Despite the obvious change in the things I get excited about, I still feel like I have recently graduated from high school. Over fifteen years span between my imagination and reality. I don’t feel old enough to have four kids and it scares me to think that I am shaping their childhood when I feel like I am not that far away from my own. My parents and every other “old” person was right when they told me that life moves too fast. Now I am that “old” person saying the same to my kids. Guess what? They are giving me same look I gave my parents when they offered advice. It’s that face that says, “Ummmmm, okay Mom….”

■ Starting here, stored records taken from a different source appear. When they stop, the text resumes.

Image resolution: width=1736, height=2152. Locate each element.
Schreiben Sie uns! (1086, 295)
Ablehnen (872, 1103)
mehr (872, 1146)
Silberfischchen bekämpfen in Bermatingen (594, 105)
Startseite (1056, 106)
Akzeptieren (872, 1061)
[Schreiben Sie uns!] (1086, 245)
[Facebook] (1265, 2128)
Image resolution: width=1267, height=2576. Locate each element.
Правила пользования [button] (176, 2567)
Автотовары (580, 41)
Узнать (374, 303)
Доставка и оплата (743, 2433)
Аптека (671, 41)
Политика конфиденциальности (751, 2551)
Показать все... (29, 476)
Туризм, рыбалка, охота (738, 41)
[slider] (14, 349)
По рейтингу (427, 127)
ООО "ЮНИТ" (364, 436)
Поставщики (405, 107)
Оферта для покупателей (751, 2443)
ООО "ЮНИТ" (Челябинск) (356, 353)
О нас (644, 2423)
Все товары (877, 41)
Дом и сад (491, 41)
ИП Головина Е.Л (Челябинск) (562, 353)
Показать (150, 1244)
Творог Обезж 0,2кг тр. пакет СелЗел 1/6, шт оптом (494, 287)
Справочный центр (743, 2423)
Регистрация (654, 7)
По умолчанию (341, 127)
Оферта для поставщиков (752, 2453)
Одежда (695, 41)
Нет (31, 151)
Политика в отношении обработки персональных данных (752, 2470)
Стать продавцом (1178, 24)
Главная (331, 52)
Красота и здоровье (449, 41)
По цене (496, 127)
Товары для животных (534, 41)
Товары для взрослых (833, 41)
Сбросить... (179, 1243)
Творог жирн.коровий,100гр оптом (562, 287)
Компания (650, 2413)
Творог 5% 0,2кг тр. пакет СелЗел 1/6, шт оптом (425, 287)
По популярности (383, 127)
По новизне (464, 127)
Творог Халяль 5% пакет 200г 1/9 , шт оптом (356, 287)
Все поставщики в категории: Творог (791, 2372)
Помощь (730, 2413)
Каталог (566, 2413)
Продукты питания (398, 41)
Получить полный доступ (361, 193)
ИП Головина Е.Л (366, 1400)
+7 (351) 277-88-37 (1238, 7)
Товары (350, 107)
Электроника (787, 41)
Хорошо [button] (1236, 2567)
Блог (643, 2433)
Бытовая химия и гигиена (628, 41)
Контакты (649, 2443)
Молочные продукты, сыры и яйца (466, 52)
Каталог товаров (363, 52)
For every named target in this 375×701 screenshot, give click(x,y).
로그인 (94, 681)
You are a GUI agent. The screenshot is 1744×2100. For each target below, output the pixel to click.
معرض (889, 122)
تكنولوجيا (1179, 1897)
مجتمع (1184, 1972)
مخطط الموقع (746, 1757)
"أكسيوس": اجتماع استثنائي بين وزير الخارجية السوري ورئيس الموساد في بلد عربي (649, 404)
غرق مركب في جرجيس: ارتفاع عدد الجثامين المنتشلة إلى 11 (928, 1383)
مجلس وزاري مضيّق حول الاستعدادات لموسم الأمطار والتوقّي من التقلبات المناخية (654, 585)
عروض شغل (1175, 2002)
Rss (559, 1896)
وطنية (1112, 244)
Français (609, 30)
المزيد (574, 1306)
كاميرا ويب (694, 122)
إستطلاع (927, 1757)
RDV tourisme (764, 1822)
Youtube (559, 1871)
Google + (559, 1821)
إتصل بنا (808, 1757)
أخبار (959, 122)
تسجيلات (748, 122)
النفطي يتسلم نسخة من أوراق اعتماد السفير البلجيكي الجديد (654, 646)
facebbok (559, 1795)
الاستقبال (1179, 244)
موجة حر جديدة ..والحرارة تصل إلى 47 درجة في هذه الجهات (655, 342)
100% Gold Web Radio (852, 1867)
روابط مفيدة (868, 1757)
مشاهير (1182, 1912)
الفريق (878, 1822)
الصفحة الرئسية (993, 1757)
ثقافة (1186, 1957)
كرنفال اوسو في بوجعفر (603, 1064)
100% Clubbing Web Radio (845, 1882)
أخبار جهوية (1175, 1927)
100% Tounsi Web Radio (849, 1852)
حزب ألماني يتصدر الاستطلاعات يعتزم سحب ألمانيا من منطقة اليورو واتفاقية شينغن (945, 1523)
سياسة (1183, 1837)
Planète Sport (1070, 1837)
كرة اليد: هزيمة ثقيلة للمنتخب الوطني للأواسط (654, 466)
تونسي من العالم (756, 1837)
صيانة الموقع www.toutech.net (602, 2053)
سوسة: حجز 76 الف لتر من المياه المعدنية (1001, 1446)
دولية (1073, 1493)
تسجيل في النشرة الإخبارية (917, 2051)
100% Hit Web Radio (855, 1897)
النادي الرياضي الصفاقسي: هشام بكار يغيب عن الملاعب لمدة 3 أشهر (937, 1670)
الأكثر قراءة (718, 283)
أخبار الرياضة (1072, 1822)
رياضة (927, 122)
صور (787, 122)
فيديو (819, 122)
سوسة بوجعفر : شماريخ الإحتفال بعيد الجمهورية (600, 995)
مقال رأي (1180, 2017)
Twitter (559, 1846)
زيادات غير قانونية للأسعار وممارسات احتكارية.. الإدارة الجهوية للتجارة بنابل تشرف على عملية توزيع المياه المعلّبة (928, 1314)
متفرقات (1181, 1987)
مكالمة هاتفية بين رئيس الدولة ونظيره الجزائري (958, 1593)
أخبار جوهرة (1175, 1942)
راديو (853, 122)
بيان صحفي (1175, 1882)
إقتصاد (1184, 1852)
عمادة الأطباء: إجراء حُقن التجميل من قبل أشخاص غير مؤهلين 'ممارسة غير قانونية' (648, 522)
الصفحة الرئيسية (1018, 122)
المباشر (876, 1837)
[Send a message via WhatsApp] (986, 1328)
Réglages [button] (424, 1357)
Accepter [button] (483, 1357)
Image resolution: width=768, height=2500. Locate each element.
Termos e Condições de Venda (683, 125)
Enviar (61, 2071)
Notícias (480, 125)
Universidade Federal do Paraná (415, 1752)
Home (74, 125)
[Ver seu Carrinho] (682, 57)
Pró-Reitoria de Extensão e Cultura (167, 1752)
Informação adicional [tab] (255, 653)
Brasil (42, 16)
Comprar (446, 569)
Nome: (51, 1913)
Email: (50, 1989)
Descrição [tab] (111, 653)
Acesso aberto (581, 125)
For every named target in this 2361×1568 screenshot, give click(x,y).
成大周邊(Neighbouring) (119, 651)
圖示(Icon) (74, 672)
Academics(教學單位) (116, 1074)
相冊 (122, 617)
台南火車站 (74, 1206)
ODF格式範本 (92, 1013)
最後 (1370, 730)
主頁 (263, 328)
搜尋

So I have resigned to the fact that I’m now “old.” The only comfort I have in the fact that I will be forty in five short years is knowing my husband will be fifty in six (sorry babe). I like the news for more than just the weather, I get nervous thinking about those roller coasters I once loved, I don’t like it when my kids climb too high in a tree, I’d rather watch a movie at home, I have a hard time recovering from a night where I was awake past midnight, and many more truths I can’t quite admit…… just yet……. Life definitely gets better with age, it’s too bad those “darn kids” don’t realize it.
*d*
PS – My favorite cereal is Lucky Charms and I still insist on putting chocolate syrup in my white milk. I’m stubbornly sticking to those habits, for now…..
Reply by ~L~
*d*, I can’t even tell you how often I think about this same Twilight Zone feeling. I don’t feel like I’m an adult. I wonder sometimes when or if I ever will. Maybe that’s another reason, on my long list, why I don’t have kids. For the same reason as you state above! I’m not in any shape to be teaching someone else how to live! Eeek! Frightening.